For competitors youngsters, pursuing a dance diploma is a pure extension of the years of dedication they’ve put into their craft. However the transition from the fast-paced buzz of the competitors and conference scene to the faculty classroom isn’t at all times seamless. As two former champions and a school dean share, as soon as on campus, aggressive dancers have to adapt their mindset, priorities, and strategy to coaching—shifts that can lead to sudden and illuminating alternatives for development.
Again to Fundamentals
After capping off her competitors profession by profitable Senior Feminine Finest Dancer at The Dance Awards Nationals in 2024, Sierra Drayton was excited to start out her freshman yr at Buy School, State College of New York. However the brand new surroundings offered some unanticipated challenges. “I wish to be sincere: It was fairly tough for me at first,” she says. Apart from the standard faculty adjustment of being away from house in a brand new place, Drayton additionally confronted new types of shifting. “Not like youngsters coming from conservatory packages, I had by no means skilled in trendy method earlier than,” Drayton says. “It was overwhelming at instances, not realizing the correct phrases for something, or provoke motion and rotation from the backbone.” School ballet was additionally a switch-up. “The tempo is far slower, with a giant deal with the fundamentals, which makes you analyze how all of the method was put into your physique within the first place,” she says.

Isaiah Villegas, The Dance Awards’ 2023 Senior Male Finest Dancer and an incoming sophomore at College of Southern California’s Glorya Kaufman College of Dance in Los Angeles describes an identical expertise. “At my studio, I zoned out a bit when it got here to method courses—rehearsing for comps was the main target,” he explains. “Now I’ve ballet each morning at 9 am, and I’ve to lock in and actually listen as a way to get one thing out of it.” Whereas Villegas discovered himself bodily dancing much less in faculty than in his comp days, class grew to become extra gratifying. “It made me fall in love with dance once more, and I loved seeing my method progress because the yr went on,” he says.
Course of Over Product
Kiesha Lalama, interim dean of the College of Theatre, Movie, and Animation at Level Park College in Pittsburgh, observed that former comp youngsters had been struggling throughout their first semester.

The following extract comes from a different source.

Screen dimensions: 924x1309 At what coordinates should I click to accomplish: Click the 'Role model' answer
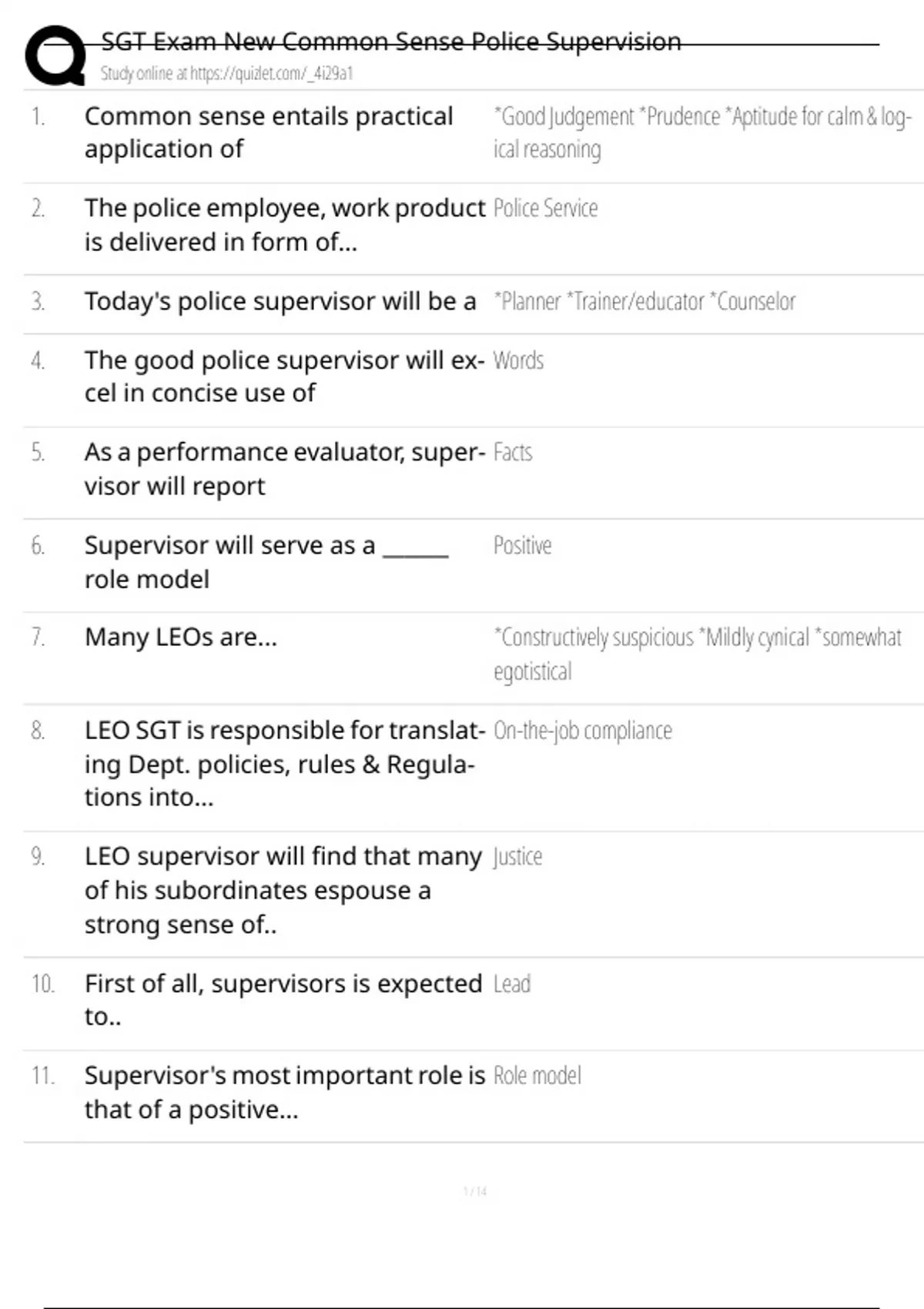point(537,1076)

To be taught why, and to know her incoming college students higher, she spent two years judging on the comp circuit. “I spotted that the largest problem for this group going into faculty is the dearth of on the spot gratification,” Lalama explains. “They’re used to rehearsing Monday via Thursday, the adrenaline rush onstage over the weekend, and coming house with a trophy by Sunday.” In distinction, most dance majors wait months earlier than an end-of-semester or end-of-year efficiency.

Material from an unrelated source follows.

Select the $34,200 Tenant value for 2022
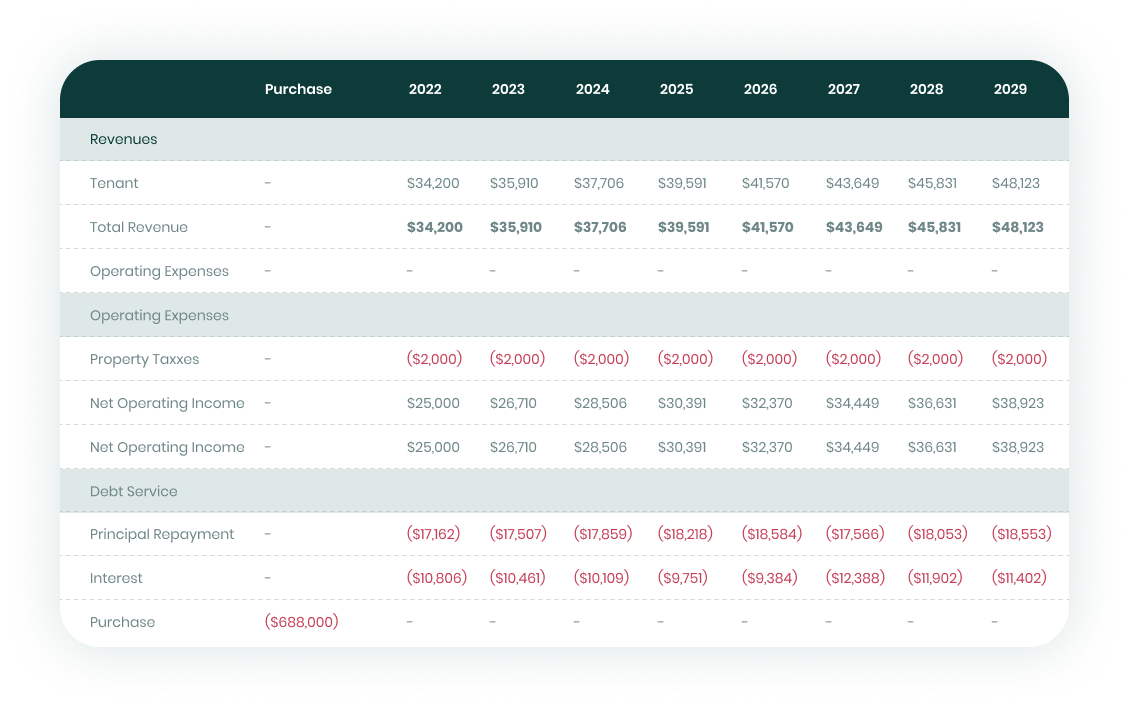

“Comp youngsters possess distinctive qualities—storytelling, fearlessness, the power to adapt—which can be worthwhile property in faculty,” Lalama says. “As soon as they shift their focus from product to course of, and discover their very own self-motivation—that’s when every part begins to click on.”
Altering Views
In faculty, the rivalries that characterised aggressive dance life are likely to fade, which may help foster a way of group. Going into USC, Villegas was fortunately shocked to acknowledge so many classmates from the competitors circuit. “A few of that aggressive power lingers, as a result of it’s what we did for therefore lengthy,” he says. “However we’re all on this new surroundings as a result of we wish to continue to grow, so we problem one another in a wholesome means.”
That stated, the shift from at all times being onstage to spending nearly all of time in entrance of a mirror in school can invite a brand new degree of self-criticism within the studio. Comp stars, used to measuring their success primarily based on awards and judges’ suggestions, can generally take self-critiques to an excessive. “Competitors is all about chasing that subsequent win, however I remind my college students that perfection is not the purpose,” Lalama says. “It’s about what they be taught as artists alongside the best way.”
Rewards Price Ready For
“While you allow your self time to find, discover, and hone your craft in faculty, the teachings realized will be simply as gratifying as profitable,” says Lalama. Drayton skilled this when she had the prospect to carry out one among her prizewinning solos from The Dance Awards precisely one yr later at hand off her title at this yr’s occasion. “After all of the arduous work I put in freshman yr mastering my motion high quality, it felt like my soul was buzzing in another way onstage, and I wasn’t dancing for anyone’s approval however my very own,” she explains. “Greater than any plaque or title, understanding my very own artistry and who I wish to be as knowledgeable dancer is the most effective reward.”